Town in Portage County, Wisconsin

Plover is a town in Portage County, Wisconsin, United States. As of the 2020 census, the town reported on its website a population of 1,565.

The Village of Plover is located north of the town.

The unincorporated community of Meehan is located in the town. The unincorporated community of Kellner is also located partially in the town.

==Geography==
According to the United States Census Bureau, the town has a total area of 43.6 square miles (113.0 km^{2}), of which 42.3 square miles (109.5 km^{2}) is land and 1.3 square miles (3.5 km^{2}) (3.07%) is water.

== Demographics ==
=== 2000 Census ===
As of the census of 2000, there were 861 households, and 699 families residing in the town. The population density was 57.1 people per square mile (22.0/km^{2}). There were 916 housing units at an average density of 21.7 per square mile (8.4/km^{2}). The racial makeup of the town was 96.98% White, 0.25% Black or African American, 0.25% Native American, 1.86% Asian, 0.08% from other races, and 0.58% from two or more races. 0.54% of the population were Hispanic or Latino of any race.

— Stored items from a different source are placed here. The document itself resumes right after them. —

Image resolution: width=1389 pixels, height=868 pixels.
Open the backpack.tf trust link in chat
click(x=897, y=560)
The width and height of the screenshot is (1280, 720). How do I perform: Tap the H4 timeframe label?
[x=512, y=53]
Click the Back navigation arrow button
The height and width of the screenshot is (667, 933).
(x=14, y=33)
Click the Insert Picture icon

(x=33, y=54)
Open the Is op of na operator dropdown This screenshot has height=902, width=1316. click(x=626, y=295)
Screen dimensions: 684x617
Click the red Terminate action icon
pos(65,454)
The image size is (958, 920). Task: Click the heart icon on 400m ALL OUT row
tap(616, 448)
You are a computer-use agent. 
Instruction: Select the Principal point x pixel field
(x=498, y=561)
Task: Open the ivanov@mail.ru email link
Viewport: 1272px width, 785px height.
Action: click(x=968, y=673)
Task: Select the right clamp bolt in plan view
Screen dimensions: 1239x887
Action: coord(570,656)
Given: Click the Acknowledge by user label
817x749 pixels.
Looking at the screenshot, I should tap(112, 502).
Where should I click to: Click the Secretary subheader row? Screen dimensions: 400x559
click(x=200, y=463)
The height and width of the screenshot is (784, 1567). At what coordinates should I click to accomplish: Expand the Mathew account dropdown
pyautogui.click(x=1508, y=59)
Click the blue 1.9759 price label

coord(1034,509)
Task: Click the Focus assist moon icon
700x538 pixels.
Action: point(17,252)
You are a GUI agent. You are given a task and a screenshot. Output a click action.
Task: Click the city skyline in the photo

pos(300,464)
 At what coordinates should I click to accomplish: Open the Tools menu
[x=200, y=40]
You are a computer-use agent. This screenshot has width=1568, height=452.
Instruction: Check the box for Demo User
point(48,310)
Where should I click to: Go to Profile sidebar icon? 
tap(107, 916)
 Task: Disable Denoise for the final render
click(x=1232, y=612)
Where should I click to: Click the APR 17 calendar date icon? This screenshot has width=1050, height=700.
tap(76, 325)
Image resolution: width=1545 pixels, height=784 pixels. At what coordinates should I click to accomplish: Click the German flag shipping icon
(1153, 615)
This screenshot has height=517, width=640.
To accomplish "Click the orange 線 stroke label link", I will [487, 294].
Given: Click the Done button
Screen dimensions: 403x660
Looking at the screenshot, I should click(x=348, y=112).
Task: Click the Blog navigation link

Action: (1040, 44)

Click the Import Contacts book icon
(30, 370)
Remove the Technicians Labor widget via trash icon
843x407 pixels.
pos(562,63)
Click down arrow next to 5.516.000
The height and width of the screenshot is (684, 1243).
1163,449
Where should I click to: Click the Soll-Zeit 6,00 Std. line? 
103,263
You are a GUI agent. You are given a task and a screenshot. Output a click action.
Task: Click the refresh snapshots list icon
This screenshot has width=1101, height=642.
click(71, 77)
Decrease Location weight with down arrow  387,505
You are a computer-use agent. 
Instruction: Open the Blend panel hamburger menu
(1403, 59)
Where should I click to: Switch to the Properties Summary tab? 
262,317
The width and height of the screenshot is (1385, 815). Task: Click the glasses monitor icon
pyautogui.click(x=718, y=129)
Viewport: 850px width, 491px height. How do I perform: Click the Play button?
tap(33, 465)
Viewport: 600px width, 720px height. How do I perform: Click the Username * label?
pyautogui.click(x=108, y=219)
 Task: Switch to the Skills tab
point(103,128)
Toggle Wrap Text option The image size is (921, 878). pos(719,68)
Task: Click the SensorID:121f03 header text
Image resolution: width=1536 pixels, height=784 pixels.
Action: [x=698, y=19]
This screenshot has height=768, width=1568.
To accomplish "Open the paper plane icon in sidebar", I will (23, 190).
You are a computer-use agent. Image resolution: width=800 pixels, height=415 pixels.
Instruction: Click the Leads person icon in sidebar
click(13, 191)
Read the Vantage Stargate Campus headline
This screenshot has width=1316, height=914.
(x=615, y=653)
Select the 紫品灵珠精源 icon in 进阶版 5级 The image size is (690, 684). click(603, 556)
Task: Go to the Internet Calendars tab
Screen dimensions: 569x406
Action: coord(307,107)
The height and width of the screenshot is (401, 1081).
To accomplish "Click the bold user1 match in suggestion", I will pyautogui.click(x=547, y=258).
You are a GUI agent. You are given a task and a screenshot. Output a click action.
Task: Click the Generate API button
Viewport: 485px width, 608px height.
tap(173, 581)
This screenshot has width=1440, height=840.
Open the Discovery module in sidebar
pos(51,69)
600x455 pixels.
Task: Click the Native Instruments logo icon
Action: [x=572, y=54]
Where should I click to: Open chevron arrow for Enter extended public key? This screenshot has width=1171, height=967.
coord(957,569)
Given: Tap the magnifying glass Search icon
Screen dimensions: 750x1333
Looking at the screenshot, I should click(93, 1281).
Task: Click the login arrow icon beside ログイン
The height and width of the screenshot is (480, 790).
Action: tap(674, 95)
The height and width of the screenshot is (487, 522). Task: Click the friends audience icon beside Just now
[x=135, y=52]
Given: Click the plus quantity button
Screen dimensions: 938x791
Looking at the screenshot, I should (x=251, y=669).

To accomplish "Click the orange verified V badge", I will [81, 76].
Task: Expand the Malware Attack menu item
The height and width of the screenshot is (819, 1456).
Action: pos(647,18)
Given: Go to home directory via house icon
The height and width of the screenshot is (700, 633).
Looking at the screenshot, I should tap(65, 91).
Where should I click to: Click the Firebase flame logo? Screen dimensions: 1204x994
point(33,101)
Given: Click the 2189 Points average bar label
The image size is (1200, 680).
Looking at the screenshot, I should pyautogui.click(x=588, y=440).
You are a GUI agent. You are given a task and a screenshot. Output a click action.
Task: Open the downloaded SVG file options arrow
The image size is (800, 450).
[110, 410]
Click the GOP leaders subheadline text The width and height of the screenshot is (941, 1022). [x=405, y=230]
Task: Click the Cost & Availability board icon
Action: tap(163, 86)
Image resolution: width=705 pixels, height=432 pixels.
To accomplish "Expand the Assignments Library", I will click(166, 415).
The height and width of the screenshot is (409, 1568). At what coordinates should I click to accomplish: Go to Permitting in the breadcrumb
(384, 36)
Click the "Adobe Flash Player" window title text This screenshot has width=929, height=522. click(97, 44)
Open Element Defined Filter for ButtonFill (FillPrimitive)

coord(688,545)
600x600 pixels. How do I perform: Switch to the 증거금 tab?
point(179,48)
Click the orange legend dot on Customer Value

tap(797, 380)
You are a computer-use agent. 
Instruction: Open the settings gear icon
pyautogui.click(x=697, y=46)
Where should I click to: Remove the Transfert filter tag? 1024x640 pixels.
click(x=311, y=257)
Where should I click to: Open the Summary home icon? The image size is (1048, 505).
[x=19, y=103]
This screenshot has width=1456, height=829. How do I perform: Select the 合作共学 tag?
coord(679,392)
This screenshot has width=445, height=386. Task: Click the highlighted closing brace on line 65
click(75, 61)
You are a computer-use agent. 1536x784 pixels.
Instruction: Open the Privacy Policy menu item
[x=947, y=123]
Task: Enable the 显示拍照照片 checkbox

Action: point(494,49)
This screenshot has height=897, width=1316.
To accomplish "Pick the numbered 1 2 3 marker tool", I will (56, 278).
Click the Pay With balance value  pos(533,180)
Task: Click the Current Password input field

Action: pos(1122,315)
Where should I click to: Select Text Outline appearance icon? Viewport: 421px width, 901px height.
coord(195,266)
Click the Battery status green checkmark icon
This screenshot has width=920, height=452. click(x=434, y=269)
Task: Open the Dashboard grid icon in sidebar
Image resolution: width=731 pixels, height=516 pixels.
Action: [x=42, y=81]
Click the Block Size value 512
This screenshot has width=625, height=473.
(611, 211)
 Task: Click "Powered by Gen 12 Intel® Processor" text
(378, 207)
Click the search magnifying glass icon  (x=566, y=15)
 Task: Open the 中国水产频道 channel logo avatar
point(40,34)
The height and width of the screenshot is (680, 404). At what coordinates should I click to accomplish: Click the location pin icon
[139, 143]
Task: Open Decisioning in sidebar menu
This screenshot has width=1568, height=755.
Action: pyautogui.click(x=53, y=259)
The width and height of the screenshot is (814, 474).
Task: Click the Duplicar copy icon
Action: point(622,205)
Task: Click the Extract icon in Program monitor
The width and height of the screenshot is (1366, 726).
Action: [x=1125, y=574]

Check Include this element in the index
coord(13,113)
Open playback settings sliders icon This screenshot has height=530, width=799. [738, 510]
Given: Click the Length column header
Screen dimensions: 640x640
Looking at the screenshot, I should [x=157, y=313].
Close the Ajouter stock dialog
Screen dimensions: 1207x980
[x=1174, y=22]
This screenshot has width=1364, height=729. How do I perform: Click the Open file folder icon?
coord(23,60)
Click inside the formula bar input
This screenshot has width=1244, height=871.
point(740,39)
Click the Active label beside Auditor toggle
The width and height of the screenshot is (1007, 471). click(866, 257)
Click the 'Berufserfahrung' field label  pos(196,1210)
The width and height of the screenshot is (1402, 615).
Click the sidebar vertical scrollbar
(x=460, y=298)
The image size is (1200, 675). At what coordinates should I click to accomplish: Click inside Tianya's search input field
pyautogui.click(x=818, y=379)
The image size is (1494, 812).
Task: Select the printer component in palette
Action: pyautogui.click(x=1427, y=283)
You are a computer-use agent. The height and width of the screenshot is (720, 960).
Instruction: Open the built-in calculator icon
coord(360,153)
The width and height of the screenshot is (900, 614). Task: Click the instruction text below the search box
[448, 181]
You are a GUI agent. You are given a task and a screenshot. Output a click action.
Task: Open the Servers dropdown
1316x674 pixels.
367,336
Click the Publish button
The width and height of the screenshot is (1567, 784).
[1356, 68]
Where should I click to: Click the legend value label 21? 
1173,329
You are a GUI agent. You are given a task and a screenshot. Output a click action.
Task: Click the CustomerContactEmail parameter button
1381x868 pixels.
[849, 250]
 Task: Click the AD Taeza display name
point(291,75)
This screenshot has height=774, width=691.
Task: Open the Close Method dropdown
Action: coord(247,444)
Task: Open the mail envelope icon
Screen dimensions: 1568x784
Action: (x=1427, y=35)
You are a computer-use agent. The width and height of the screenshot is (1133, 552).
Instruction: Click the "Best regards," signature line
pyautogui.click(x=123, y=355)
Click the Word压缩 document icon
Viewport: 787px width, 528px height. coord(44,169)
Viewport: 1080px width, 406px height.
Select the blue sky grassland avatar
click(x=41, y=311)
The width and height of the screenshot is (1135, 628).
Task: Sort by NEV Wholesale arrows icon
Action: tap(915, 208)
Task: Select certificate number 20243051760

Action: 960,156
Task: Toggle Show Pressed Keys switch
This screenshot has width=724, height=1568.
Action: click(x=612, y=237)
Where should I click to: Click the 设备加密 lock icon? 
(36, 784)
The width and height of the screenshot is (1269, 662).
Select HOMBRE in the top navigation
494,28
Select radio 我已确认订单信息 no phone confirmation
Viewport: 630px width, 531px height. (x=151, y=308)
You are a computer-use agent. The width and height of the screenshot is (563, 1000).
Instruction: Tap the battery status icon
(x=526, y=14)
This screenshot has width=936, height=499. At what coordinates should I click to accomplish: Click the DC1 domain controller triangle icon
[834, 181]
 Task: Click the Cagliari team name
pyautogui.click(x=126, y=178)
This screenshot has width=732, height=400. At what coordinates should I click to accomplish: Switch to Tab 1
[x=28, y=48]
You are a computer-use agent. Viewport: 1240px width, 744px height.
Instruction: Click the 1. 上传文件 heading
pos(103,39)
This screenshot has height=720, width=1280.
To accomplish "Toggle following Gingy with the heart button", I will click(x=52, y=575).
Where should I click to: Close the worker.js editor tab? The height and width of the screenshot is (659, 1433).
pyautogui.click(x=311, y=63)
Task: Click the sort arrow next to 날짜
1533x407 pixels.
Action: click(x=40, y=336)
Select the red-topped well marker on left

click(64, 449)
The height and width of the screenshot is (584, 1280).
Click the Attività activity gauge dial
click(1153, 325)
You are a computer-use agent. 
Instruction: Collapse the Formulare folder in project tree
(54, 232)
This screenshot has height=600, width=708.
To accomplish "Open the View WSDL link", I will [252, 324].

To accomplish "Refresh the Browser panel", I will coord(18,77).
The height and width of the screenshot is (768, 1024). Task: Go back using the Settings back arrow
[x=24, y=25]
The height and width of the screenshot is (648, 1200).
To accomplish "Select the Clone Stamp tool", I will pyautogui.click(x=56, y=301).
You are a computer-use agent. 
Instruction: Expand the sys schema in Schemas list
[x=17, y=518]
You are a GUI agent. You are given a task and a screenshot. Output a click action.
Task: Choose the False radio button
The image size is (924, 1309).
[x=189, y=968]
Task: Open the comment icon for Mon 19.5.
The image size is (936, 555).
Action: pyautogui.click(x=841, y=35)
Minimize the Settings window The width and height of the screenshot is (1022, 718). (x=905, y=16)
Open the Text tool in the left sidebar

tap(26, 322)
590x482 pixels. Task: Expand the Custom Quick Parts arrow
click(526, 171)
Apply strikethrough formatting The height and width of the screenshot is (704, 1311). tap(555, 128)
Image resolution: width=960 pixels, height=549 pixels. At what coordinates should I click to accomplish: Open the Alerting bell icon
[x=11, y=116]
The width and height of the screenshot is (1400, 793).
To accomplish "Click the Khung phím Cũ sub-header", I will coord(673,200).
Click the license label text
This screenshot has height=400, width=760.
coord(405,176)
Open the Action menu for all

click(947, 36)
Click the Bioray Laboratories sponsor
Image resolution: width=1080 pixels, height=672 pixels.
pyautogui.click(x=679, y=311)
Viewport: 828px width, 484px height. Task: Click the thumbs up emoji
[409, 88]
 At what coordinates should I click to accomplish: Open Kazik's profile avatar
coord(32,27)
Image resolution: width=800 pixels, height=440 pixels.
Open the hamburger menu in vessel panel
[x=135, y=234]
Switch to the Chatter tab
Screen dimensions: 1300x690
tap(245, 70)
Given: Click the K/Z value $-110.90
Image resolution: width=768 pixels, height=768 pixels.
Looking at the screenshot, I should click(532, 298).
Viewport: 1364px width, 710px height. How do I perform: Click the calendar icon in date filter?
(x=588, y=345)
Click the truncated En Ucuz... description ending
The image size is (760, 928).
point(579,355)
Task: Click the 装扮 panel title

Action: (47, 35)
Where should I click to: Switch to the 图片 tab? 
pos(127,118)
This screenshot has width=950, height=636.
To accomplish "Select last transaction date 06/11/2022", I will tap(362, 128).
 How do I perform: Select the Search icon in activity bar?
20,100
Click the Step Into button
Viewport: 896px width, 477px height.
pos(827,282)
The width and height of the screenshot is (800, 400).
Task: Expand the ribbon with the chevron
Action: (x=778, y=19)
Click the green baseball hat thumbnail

There were 861 households, out of which 40.3% had children under the age of 18 living with them, 74.3% were married couples living together, 4.8% had a female householder with no husband present, and 18.7% were non-families. 14.5% of all households were made up of individuals, and 3.7% had someone living alone who was 65 years of age or older. The average household size was 2.80 and the average family size was 3.12.

In the town, the population was spread out, with 27.7% under the age of 18, 7.2% from 18 to 24, 31.8% from 25 to 44, 25.6% from 45 to 64, and 7.7% who were 65 years of age or older. The median age was 36 years. For every 100 females, there were 106.8 males. For every 100 females age 18 and over, there were 103.1 males.

The median income for a household in the town was $49,313, and the median income for a family was $59,569. Males had a median income of $37,784 versus $27,000 for females. The per capita income for the town was $21,186. About 1.8% of families and 3.7% of the population were below the poverty line, including 6.8% of those under age 18 and 5.5% of those age 65 or over.